The Rights and Wrongs of River Rock

Dana Nichols

A faux streambed can add woodland charm and delightful texture to your landscape. But these design details can make the difference between “nailed it” and “nope.”

We get it. When you’re faced with a lackluster lawn year after year, the temptation to rip it all out and replace it with gravel is fierce.

But using gravel — or crushed granite or river rock — as a default ground cover won’t cure what ails your landscape. And here’s five reasons why.

  • It offers zero nutritional benefit.
  • It absorbs and reflects heat.
  • It doesn’t retain moisture.
  • It needs continual maintenance, accumulating dust, leaves, refuse and weeds.
  • It washes away in the rain and ends up clogging city storm sewers.

That’s not to say don’t use river rock ever.
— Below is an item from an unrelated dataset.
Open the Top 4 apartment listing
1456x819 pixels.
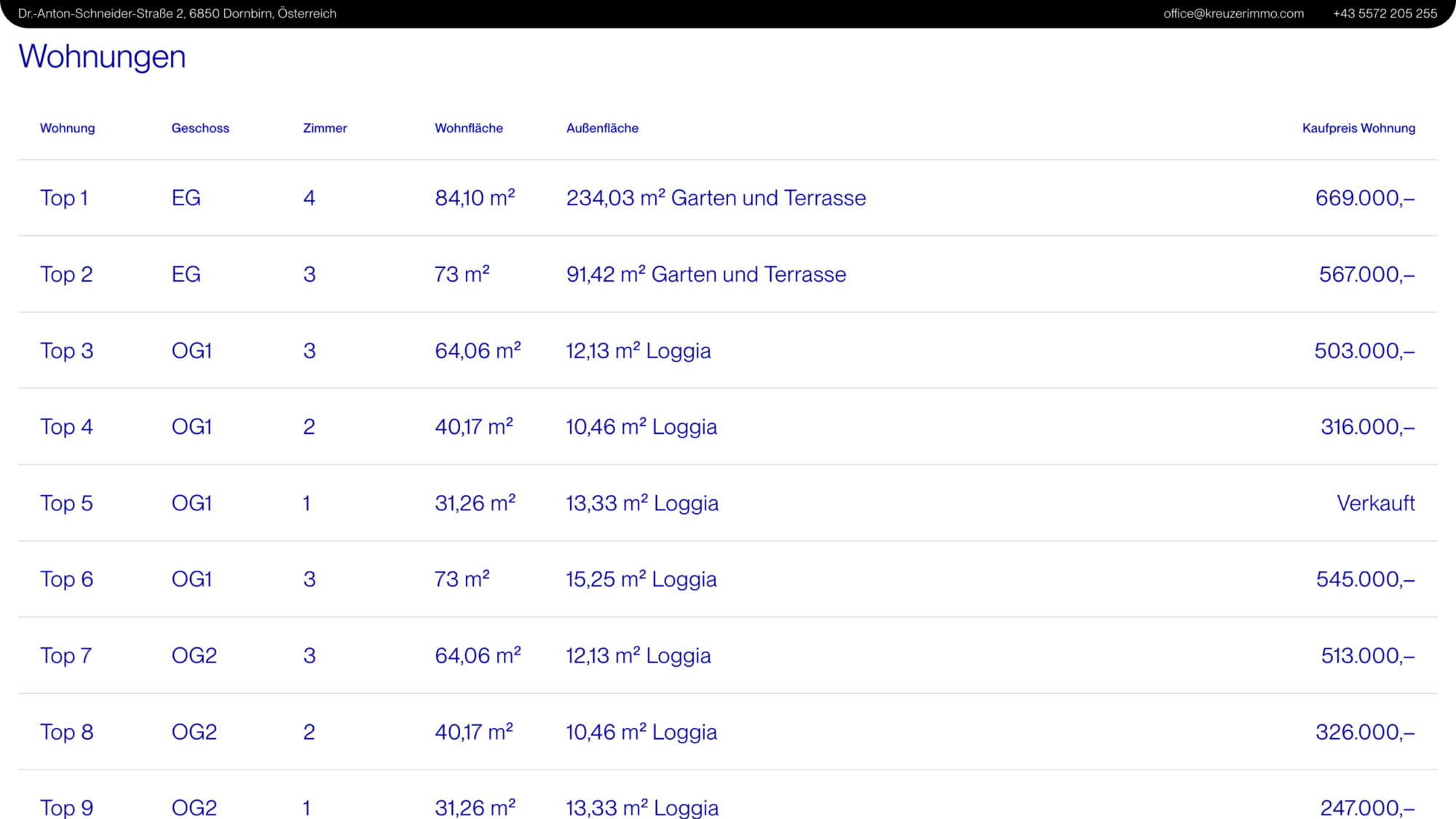coord(66,427)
When it’s the right size — at least two inches in diameter — and used thoughtfully, it can create wonderful texture in a balanced landscape. Think edging for landscape beds or as a complement to flagstone or pathways.

River rock can also be used to facilitate drainage, like in side yards around AC condensers or in dry streambeds.

Don’t be discouraged if you’re thinking of using river rock. Just remember to put it in its place — and not every place. And fill your landscape with hardy trees, shrubs and perennials that add beauty, balance, birds and butterflies to your landscape.